══ Source records ══

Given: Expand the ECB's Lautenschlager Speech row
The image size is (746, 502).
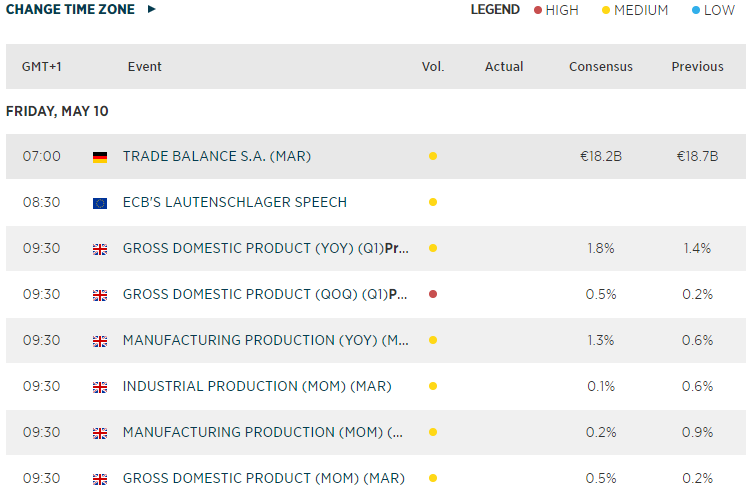Looking at the screenshot, I should coord(234,202).
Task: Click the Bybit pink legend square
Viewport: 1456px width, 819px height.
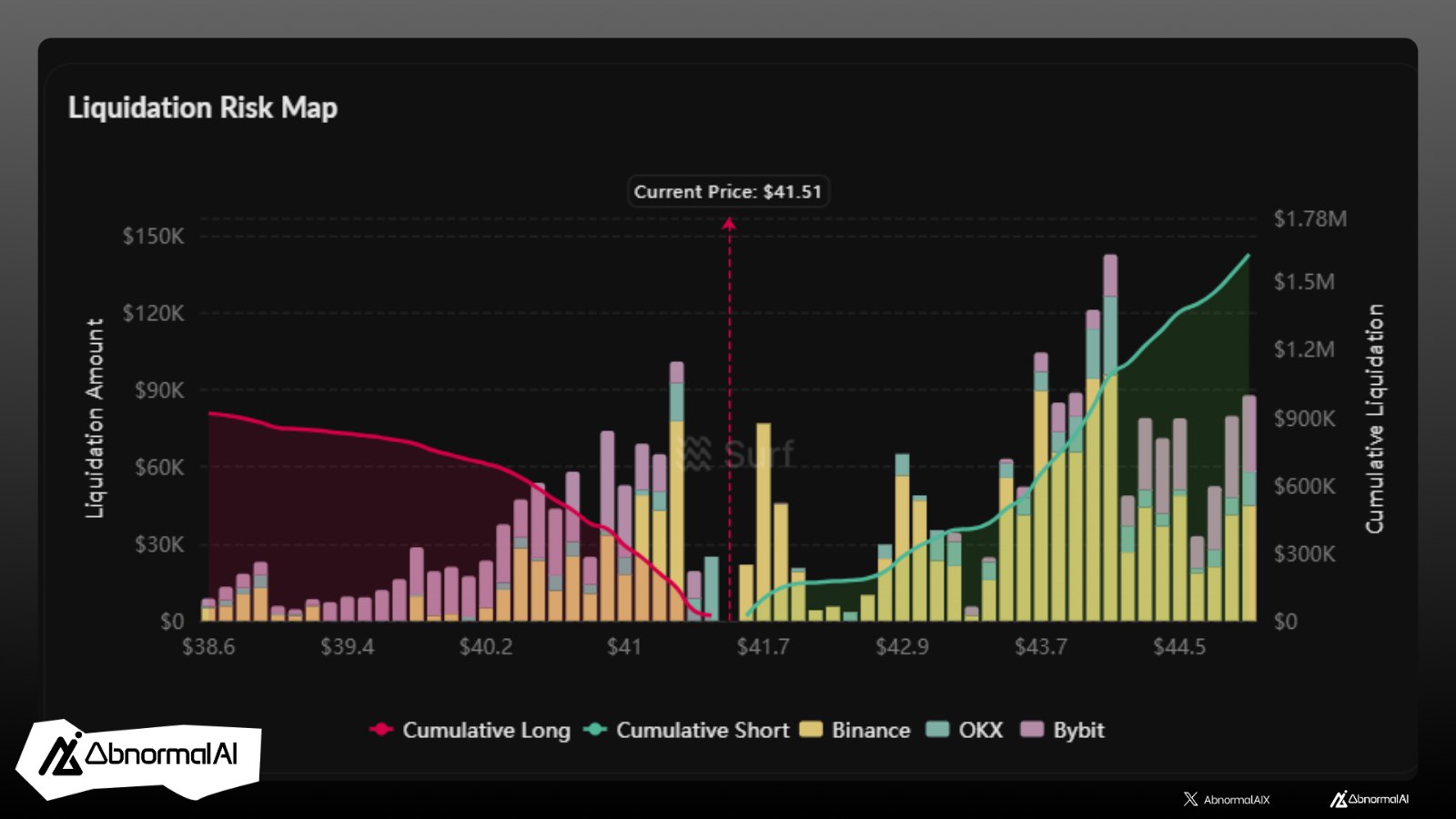Action: coord(1032,730)
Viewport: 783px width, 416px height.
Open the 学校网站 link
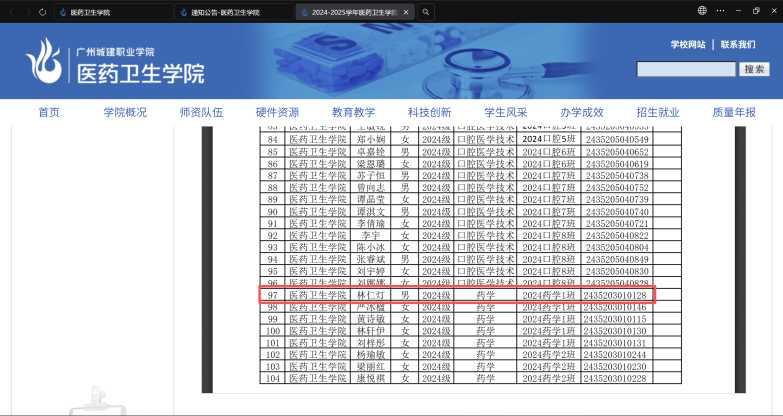point(687,45)
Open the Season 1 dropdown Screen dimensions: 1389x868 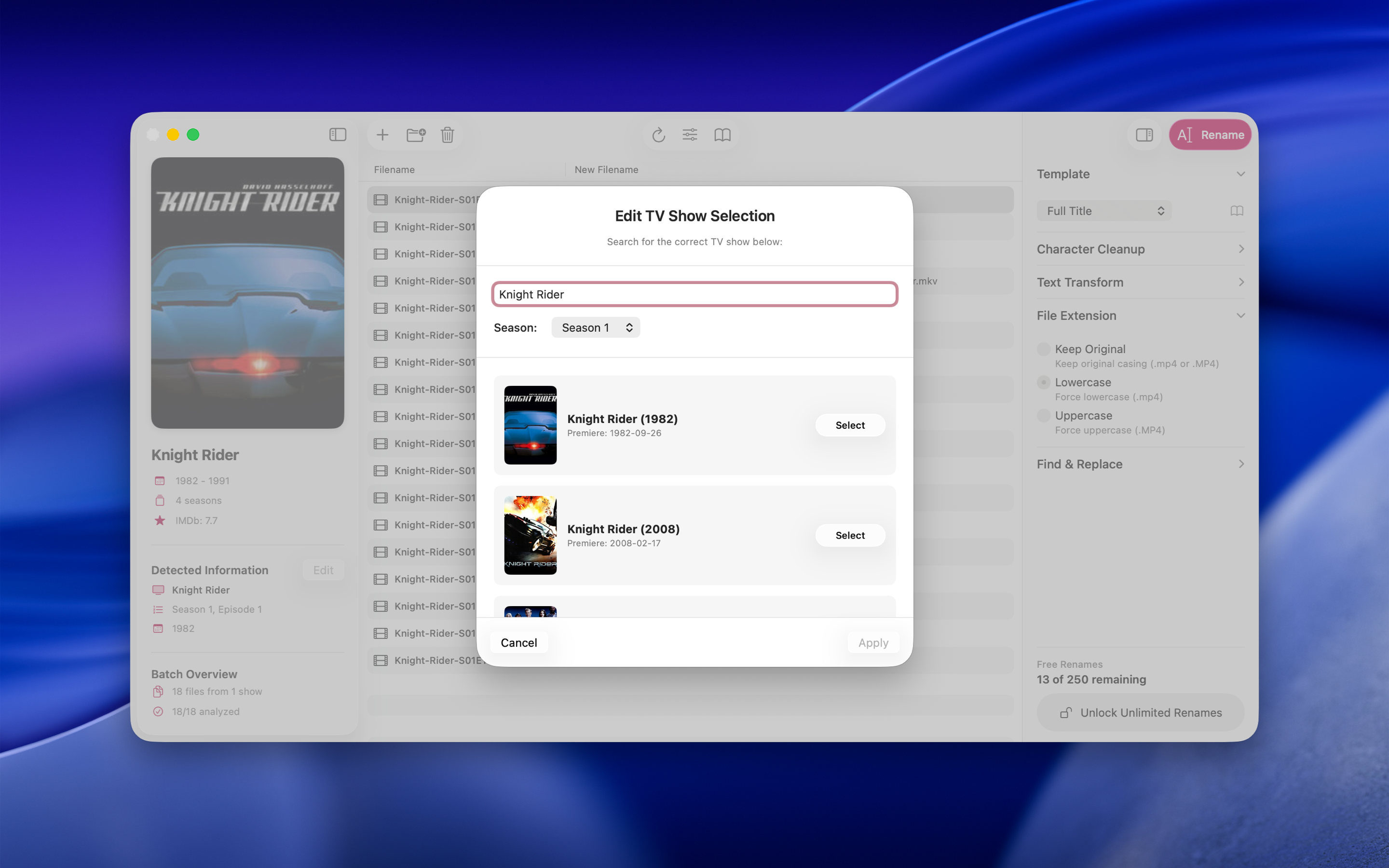click(595, 328)
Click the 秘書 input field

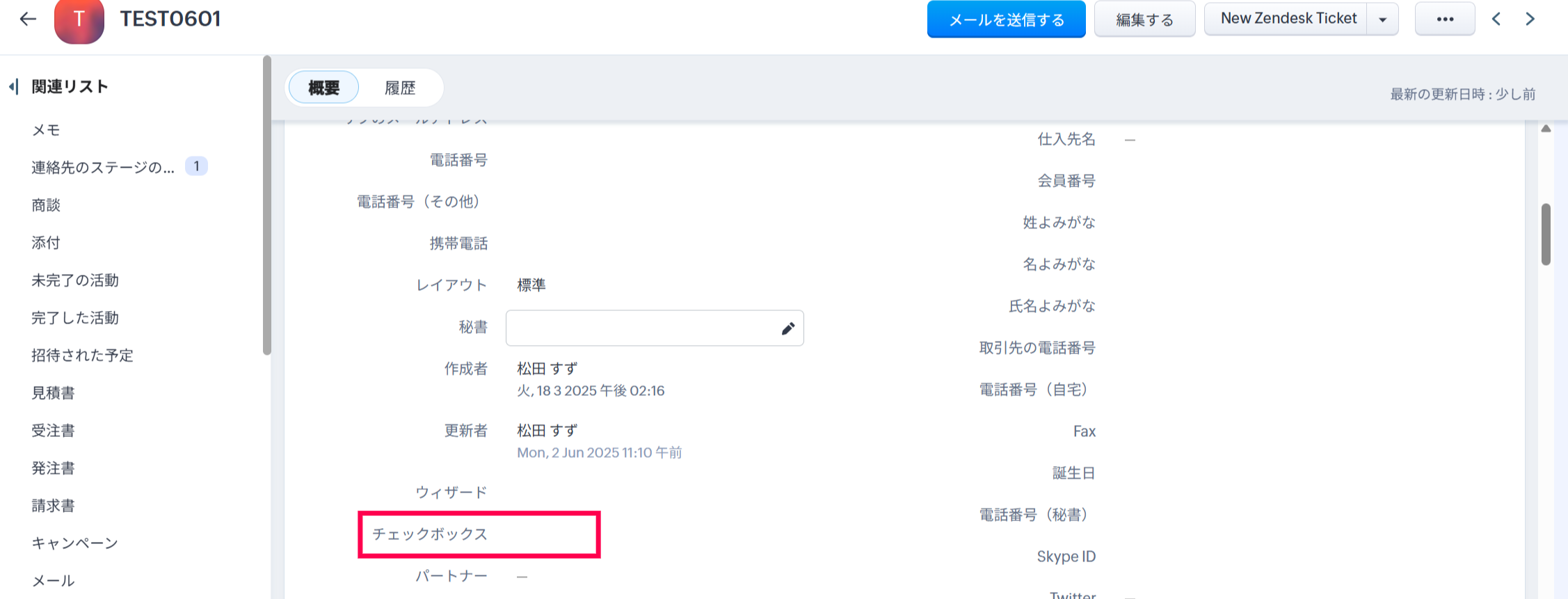pyautogui.click(x=640, y=328)
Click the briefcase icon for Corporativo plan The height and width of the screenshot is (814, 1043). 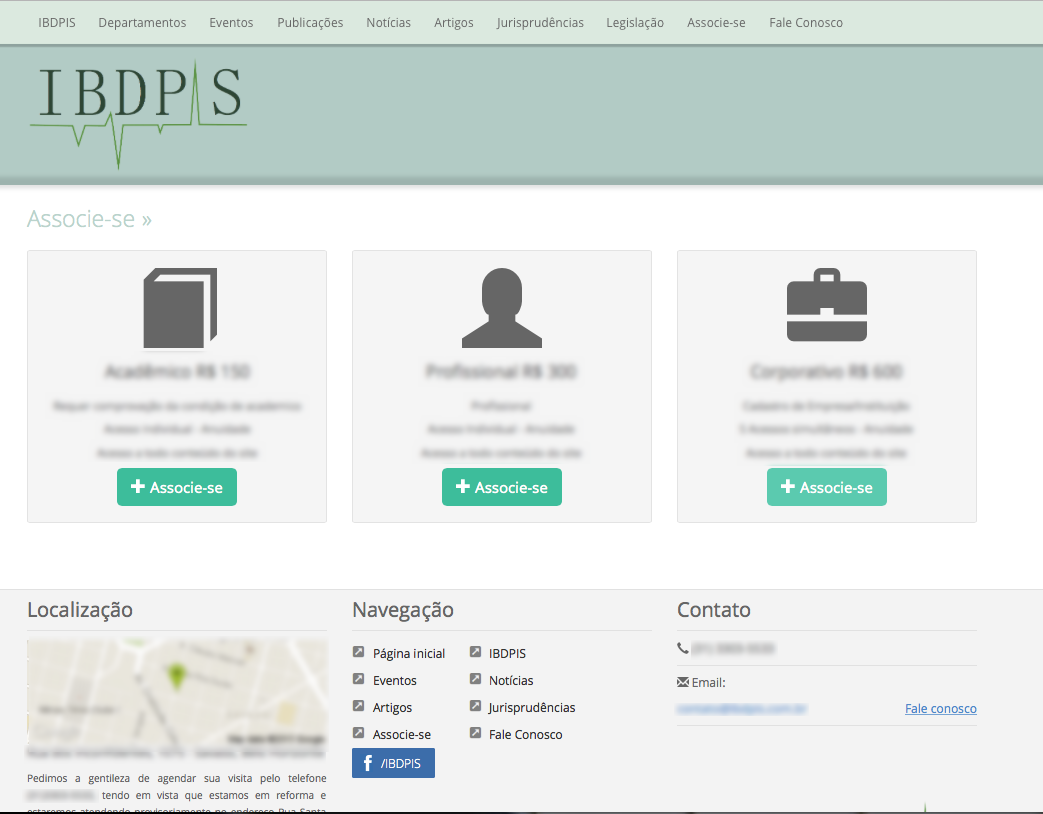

═══

* **Given request**
Report each line of the data above that contains the string "Viewport", matching uppercase and lowercase letters exactly.

* **Exercise answer**
Viewport: 1456px width, 819px height.
Viewport: 783px width, 416px height.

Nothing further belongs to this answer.